The author is in many ways a very traditional novelist relating his story in descriptive eloquent prose which draws you into the reality of his characters. This isn’t at all a bad thing. By evoking the sensations of their experiences and succinctly capturing their thoughts he admirably grounds the reader in not only what it felt like to physically live in these changing eras of American life, but also experience the influence of the cultural attitudes and ideologies of those times. The tight-knit but relatively poor Irish community Eileen is born into gradually morphs over the decades into a much more diffused suburban lifestyle where families live in comparative isolation. Much later in the novel when Eileen likes to spend time in chain coffee shops she observes that “People were islands even when they sat together.” This transformation is particular to Eileen’s journey but also generally follows economic and social changes of the times. Matthew Thomas shows that the desire for suburban tranquillity is entirely understandable because of the very difficult reality which Eileen comes out of where “Everyone needed something to believe in.” Unfortunately, the thing she believes will give her the stability she desires turns out to be something of an illusion.
The testing circumstances Eileen lives under in her youth seem to her entirely natural and a hard reality that must be endured until she discovers that “There were places, she now saw, that contained more happiness than ordinary places did. Unless you knew that such places existed, you might be content to stay where you were.” She’s dazzled by the promising beauty of Christmas displays in shop windows, the prestige which accompanies wearing a mink coat and indulgently takes tours of properties for sale which are much more expensive than anything she could afford. Particular areas of the city change greatly over the time period covered in the novel and witness the influx of many minority groups. While Eileen always admired her father for taking a stand on issues of racism, she can’t help worrying about how the changing neighbourhood affects property prices. In one striking scene she has a vociferous outburst towards a young group of minorities who defend themselves saying that they were also born here. Later she fabricates a memory of this encounter in her mind to align with a stereotypically prejudiced idea of how she feels threatened by other racial groups. It’s a sobering portrait of how discrimination isn’t usually exhibited through outright racism, but influences opinions and even transforms memory due to paranoia and fear.

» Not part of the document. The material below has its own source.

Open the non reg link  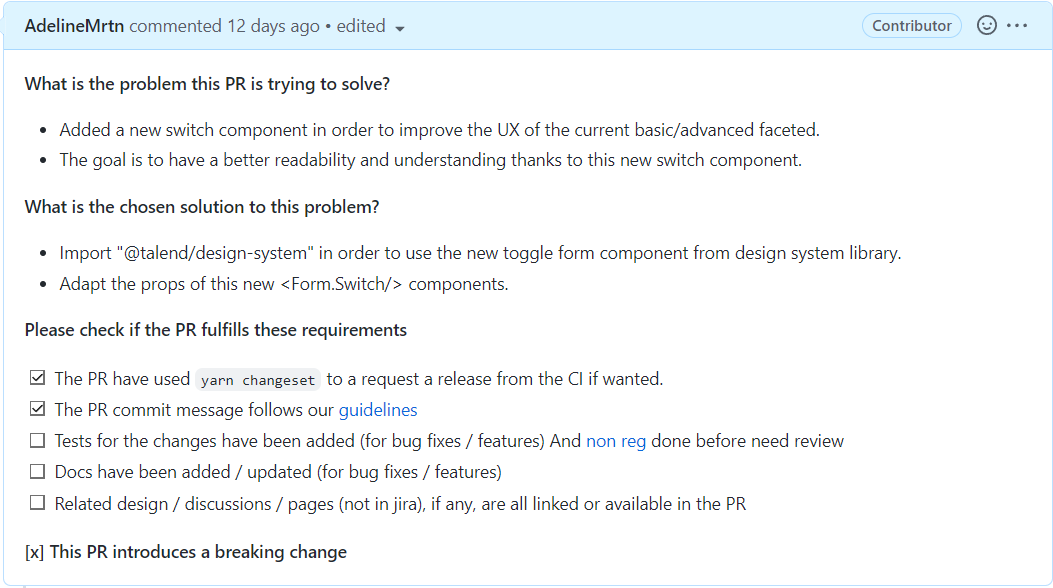pyautogui.click(x=616, y=441)
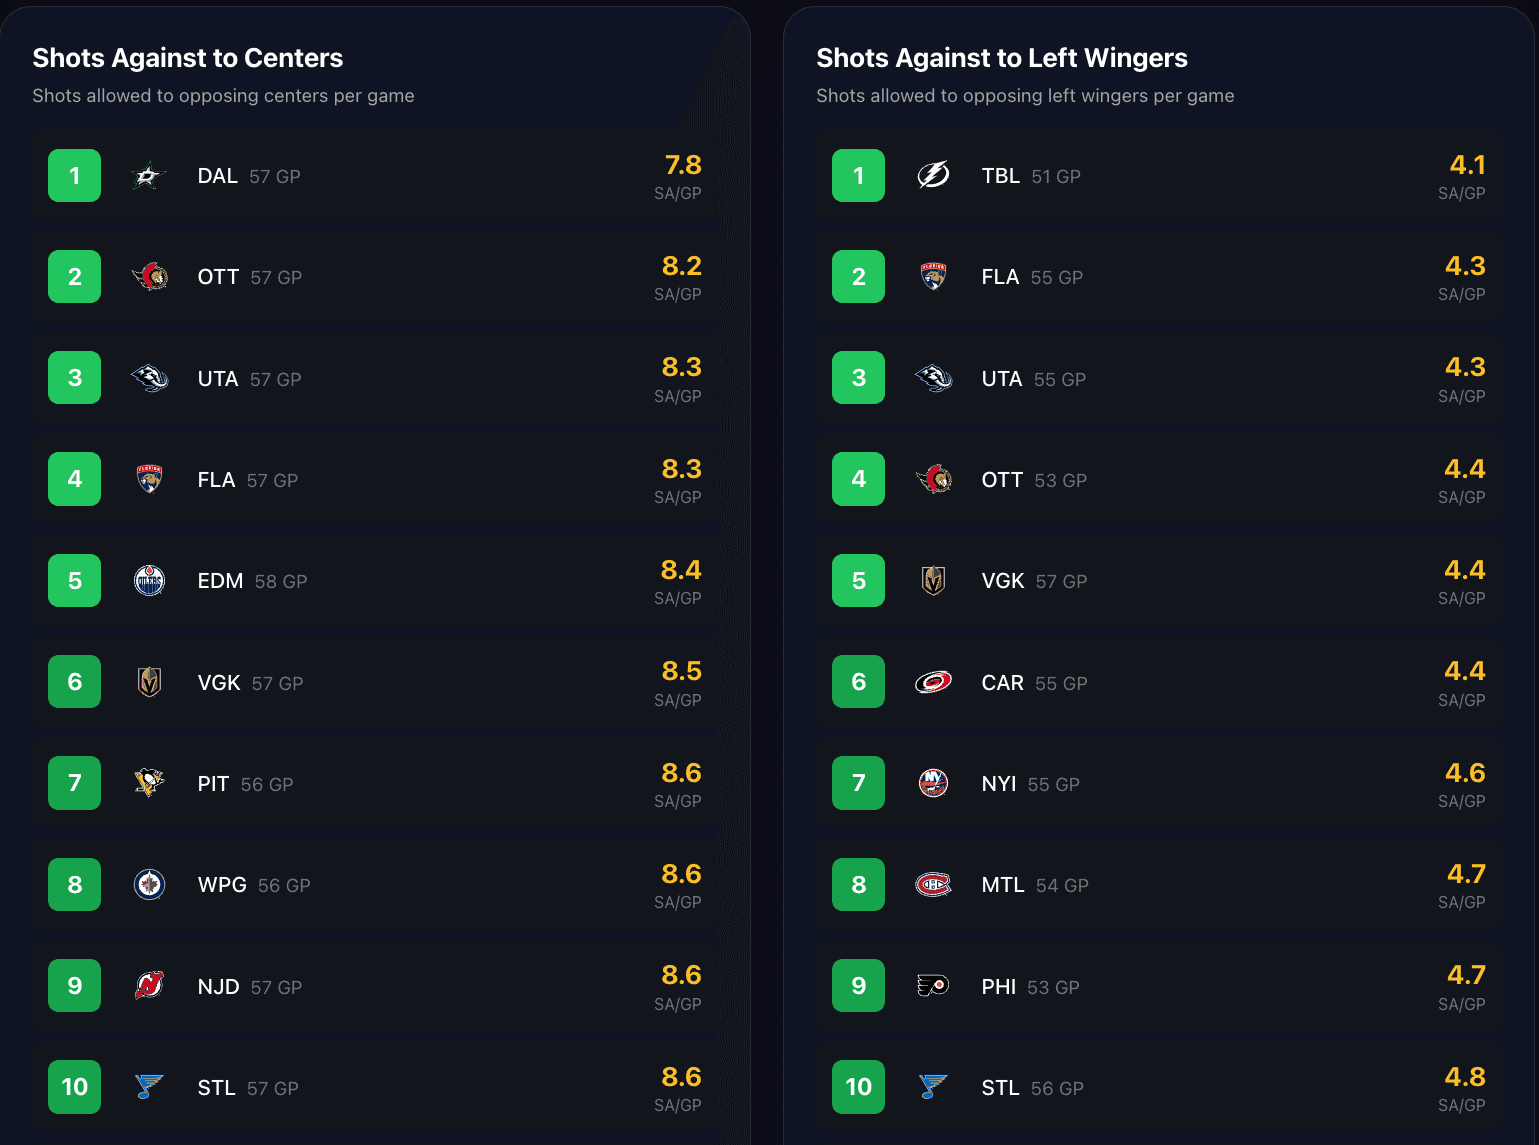
Task: Click the Tampa Bay Lightning logo
Action: coord(933,176)
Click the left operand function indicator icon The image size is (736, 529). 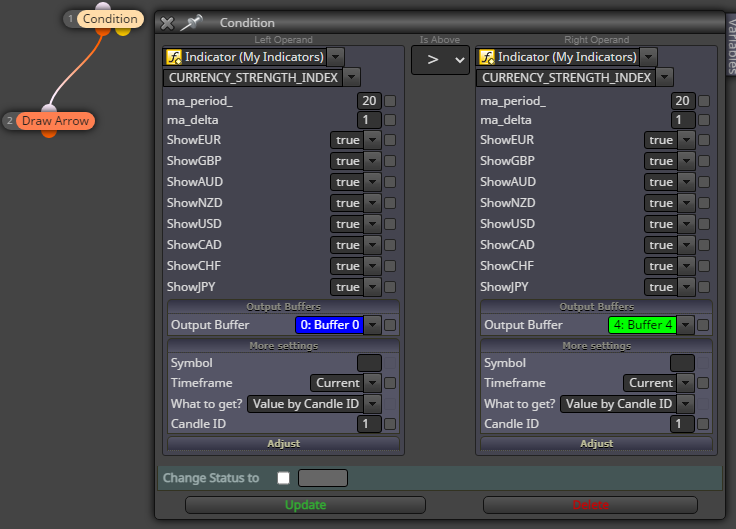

It comes as no surprise that when Eileen finally moves to a neighbourhood she deems respectable and inhabits the house of her dreams, the illusion of perfection quickly crumbles. As the author remarks: “So much of life was the peeling away of illusions.” This is closely tied to the way in which capitalism so often works where idealistic visions are marketed to seem so appealing, but once ownership takes place the desired object suddenly seems shabby and disappointing. The cherished mink Eileen pines after feels stuffy, over-hot and not worth wearing once she’s actually acquired it. More seriously, she comes to realize that the society she is a part of won’t actually sustain her and her family in times of medical need. In a passage which is uncharacteristic in this novel because of what a bluntly damning indictment it is Matthew Thomas writes:
“She’d worked her whole life and diligently socked away, from the age of fifteen on, 10 percent of every paycheck she’d ever gotten, and still her family’s fortunes could be ruined overnight because the American health care system – which she’d devoted her entire professional career to navigating humanely on behalf of patients in her care, and which was organized in such a way as to put maximum pressure on people who had the least energy to handle anything difficult – had rolled its stubborn boulder into her path.”
The author is keenly aware of the financial strains of ordinary hard working people who encounter tragic circumstances. Because there isn’t a structure in place to support them when they need it most, their suffering is compounded by the extra hardships they must take on simply to survive. Loving couples must contemplate financially strategic ways of outwitting the system, but which are demoralizing to their way of life. Both the worker and the workplace suffer because a sick employee can’t afford to take the time off or leave his/her job at times when they are incapable of adequately fulfilling their responsibilities. Intelligent individuals fall prey to the scams of con-artists in order to find the emotional solace which can’t be found elsewhere. The author cleverly embeds these larger social issues into his mesmerising narrative about this family’s struggle.